The efficacy and safety of givinostat, an oral histone deacetylase inhibitor approved for the treatment of Duchenne muscular dystrophy (DMD) in patients aged ≥6 years, have been assessed in the phase 3 EPIDYS study in ambulant boys with DMD (NCT02851797). DSC/14/2357/51 (NCT03373968) is an ongoing open-label, long-term safety, tolerability, and efficacy study of givinostat in boys aged ≥6 years.
Using propensity score matching based on baseline functional test results and type of steroid, 142 patients from EPIDYS and DSC/14/2357/51 treated with givinostat were matched with 142 patients from ImagingDMD (NCT01484678) and CINRG (NCT00468832) DMD natural history studies (control group). Kaplan-Meier survival analyses were used to determine the median age at which DMD progression milestones, as measured by persistent loss to perform 4 stair climb [Lo4SC], loss of rise from floor [LoR], and loss of ambulation [LoA], occurred. Hazard ratios (HR) and 95% confidence intervals (CI) comparing the givinostat and control groups were calculated using Cox proportional hazards models.

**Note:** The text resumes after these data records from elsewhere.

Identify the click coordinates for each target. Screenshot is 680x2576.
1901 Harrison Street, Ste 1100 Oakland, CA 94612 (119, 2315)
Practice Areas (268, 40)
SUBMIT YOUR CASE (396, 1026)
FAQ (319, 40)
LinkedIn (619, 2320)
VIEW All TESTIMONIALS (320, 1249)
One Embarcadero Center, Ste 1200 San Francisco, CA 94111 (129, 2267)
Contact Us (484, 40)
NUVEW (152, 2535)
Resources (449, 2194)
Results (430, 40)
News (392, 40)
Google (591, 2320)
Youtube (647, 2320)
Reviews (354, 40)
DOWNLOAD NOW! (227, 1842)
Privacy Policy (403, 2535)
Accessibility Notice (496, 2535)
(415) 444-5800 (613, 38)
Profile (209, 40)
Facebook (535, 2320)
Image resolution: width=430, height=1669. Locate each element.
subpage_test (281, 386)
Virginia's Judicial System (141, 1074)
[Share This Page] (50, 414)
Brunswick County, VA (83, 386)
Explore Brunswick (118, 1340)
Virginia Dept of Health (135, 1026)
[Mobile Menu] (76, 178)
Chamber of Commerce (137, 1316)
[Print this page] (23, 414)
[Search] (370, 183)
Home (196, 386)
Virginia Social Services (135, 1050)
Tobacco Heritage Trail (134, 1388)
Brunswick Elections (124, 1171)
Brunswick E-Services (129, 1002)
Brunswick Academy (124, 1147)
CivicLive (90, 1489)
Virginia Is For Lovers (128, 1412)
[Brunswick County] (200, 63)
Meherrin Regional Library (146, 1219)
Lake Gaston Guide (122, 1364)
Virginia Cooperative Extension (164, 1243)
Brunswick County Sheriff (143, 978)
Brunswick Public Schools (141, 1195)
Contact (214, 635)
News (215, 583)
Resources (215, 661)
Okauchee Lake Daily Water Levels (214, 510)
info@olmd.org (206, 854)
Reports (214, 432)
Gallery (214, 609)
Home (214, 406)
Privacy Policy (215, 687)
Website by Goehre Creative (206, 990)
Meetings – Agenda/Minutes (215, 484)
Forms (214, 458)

Twenty-one (14.8%) patients exhibited Lo4SC in the givinostat group vs 52 (36.6%) in the control group (HR=0.39 [0.24, 0.65], p<0.001). The median (95% CI) age at Lo4SC was 17.9 (15.65, NE) years in the givinostat group vs 13.9 (13.50, 14.88) years in the control group. LoR occurred in 45 (31.7%) givinostat-treated patients compared to 61 (43.0%) controls (HR=0.66 [0.45, 0.96], p=0.028) at a median (95% CI) age of 14.9 (13.60, 15.97) vs 12.9 (12.20, 14.33) years, respectively. LoA occurred in 14 (9.9%) patients receiving givinostat compared to 39 (27.5%) in the control group (HR=0.42 (0.23, 0.76), p=0.004) at a median (95% CI) age of 18.1 (18.09, NE) vs 15.2 (14.70, 18.31) years, respectively. Compared with matched, steroid-treated controls, patients treated with givinostat experienced delayed disease progression. These results confirm the efficacy of givinostat, as demonstrated in the EPIDYS study, with longer-term treatment.